なんでなんでなんでなんでなんでなんでなんでなんでなんでなんでなんでなんでなんでなんでなんでなんでなんでなんで?
胸にぽっかり穴が開いたみたい……。
「私……この気持ち一生背負っていくのかな……」
……そんなのは嫌だ。
と、その時。

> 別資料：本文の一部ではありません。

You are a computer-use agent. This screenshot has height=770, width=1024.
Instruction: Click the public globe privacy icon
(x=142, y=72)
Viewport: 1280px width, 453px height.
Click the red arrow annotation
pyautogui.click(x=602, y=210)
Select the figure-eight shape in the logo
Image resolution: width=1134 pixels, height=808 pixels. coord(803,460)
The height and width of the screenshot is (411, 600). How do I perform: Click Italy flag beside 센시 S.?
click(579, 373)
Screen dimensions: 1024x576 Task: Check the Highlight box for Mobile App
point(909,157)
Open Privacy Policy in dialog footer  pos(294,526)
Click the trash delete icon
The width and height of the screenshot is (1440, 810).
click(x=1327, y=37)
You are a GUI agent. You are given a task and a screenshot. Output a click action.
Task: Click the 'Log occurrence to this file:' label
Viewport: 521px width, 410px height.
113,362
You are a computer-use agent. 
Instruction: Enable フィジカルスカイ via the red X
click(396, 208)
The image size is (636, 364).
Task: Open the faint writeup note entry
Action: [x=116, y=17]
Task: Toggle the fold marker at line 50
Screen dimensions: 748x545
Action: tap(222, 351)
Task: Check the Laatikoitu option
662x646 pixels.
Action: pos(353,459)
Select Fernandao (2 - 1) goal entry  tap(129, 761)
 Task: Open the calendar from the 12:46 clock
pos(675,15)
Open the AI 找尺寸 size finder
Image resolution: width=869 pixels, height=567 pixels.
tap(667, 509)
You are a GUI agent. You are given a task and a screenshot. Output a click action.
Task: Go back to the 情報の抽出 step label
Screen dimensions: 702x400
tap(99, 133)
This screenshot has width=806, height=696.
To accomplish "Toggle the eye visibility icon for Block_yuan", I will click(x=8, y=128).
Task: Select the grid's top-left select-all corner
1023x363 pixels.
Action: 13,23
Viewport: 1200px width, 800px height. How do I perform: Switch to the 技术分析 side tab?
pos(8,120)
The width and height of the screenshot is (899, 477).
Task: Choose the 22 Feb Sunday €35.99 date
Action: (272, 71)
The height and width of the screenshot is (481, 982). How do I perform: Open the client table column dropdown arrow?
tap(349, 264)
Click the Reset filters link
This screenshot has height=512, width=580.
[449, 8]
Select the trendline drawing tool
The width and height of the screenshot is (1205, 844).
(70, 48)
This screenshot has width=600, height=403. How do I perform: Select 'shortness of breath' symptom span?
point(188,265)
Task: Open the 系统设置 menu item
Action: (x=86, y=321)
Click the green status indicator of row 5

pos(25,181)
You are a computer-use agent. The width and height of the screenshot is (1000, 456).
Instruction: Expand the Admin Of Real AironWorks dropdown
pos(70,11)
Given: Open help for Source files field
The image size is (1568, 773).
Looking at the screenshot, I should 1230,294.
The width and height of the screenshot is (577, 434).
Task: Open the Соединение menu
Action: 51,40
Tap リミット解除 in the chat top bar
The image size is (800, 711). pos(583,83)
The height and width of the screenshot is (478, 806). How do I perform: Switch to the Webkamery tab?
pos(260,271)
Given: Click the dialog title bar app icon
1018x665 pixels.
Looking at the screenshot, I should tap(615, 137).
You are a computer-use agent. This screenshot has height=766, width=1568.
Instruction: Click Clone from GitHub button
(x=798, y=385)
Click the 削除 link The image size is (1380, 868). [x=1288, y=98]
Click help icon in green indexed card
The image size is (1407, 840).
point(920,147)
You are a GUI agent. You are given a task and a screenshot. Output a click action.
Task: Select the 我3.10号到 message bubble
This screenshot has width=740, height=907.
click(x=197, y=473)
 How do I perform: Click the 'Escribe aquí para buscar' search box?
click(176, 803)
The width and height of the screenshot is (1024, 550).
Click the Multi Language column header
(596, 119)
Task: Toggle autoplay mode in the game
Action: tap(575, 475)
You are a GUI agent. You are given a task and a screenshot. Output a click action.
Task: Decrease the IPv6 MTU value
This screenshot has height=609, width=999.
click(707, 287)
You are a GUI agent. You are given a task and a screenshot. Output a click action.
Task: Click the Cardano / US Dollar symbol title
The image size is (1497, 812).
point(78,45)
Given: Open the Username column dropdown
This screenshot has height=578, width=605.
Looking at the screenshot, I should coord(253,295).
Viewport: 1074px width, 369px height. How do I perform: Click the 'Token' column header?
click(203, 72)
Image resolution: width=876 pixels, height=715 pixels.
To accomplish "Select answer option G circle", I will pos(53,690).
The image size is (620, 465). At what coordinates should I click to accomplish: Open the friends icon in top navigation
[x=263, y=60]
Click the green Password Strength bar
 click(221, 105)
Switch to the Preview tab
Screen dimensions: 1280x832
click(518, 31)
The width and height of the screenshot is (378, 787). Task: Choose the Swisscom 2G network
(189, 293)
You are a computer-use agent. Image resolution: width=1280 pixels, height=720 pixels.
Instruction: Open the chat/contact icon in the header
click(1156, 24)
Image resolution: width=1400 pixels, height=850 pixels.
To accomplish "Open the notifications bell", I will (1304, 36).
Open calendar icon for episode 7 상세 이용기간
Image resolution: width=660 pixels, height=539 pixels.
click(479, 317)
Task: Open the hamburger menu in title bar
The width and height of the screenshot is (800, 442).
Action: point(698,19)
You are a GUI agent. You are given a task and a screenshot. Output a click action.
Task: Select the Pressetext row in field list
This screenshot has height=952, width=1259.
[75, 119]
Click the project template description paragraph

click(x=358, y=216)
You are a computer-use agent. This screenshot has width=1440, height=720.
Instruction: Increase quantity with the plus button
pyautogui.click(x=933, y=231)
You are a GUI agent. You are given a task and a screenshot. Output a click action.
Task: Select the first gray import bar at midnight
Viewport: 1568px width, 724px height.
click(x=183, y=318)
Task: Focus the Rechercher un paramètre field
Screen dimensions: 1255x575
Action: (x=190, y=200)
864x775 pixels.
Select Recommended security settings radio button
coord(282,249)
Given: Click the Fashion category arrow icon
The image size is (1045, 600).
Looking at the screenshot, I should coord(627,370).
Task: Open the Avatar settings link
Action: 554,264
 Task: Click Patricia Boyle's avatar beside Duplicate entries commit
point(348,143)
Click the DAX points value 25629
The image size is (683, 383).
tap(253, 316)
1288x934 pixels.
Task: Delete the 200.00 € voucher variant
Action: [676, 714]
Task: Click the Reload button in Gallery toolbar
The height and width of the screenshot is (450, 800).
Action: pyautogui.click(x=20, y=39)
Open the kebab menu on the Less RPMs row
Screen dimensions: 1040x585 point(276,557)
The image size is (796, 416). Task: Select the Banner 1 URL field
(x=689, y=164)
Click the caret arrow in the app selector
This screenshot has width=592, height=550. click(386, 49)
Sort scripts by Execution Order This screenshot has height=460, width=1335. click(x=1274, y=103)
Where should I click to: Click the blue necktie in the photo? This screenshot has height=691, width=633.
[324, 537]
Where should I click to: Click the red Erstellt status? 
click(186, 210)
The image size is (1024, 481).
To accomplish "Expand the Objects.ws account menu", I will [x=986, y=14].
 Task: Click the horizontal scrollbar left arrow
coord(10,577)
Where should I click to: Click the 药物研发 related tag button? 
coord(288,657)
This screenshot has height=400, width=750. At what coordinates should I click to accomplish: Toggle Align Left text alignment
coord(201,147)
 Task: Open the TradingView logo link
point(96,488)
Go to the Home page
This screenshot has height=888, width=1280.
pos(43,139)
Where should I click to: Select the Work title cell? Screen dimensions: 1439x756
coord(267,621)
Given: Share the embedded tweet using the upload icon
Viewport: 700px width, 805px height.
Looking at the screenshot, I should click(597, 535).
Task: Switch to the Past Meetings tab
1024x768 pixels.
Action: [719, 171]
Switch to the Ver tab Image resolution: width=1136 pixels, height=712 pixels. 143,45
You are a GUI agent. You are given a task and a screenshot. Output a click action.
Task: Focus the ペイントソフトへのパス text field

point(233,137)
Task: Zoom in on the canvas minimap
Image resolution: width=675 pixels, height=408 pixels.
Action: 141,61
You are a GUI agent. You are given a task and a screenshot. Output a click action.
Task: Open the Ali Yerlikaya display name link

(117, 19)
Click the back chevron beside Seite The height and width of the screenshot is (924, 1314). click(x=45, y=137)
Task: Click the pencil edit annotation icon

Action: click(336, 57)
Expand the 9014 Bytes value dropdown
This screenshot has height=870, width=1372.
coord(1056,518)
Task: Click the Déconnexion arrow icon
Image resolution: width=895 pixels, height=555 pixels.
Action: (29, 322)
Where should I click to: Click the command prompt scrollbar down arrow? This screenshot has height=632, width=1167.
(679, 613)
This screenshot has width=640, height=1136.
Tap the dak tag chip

とある名前が頭に浮かび上がる。
「白……夜?白夜さん?……白夜さん!!」
全て……思い出した……!!
「何で!!何で!!白夜さん!!血出してるの!!白夜さん!!誰にやられ……あ……」
その時、白夜さんを殺す私の姿を思い出す。
「あ……ああ……ああああああああああああああああああああぁぁぁッ!!」
私がッ!!私がやったんだッ!!一番大切な人をッ!!
私……何やってんだろ……。
「……」
そのまま、ふらふらと家を出る。
気が付いたら、どこかの崖の前にいた。
「白夜さん……」
私は……何故殺してしまったんだろう。
白夜さん……もう会えないの?
「……そんなのッ!!嫌だッ!!」
……もう一度……会いに行くからね……白夜さん。
そう決意し、私は……。
崖から身を乗り出した……。
その後、白夜と麟の死体は消え、人々の記憶から消え去った……。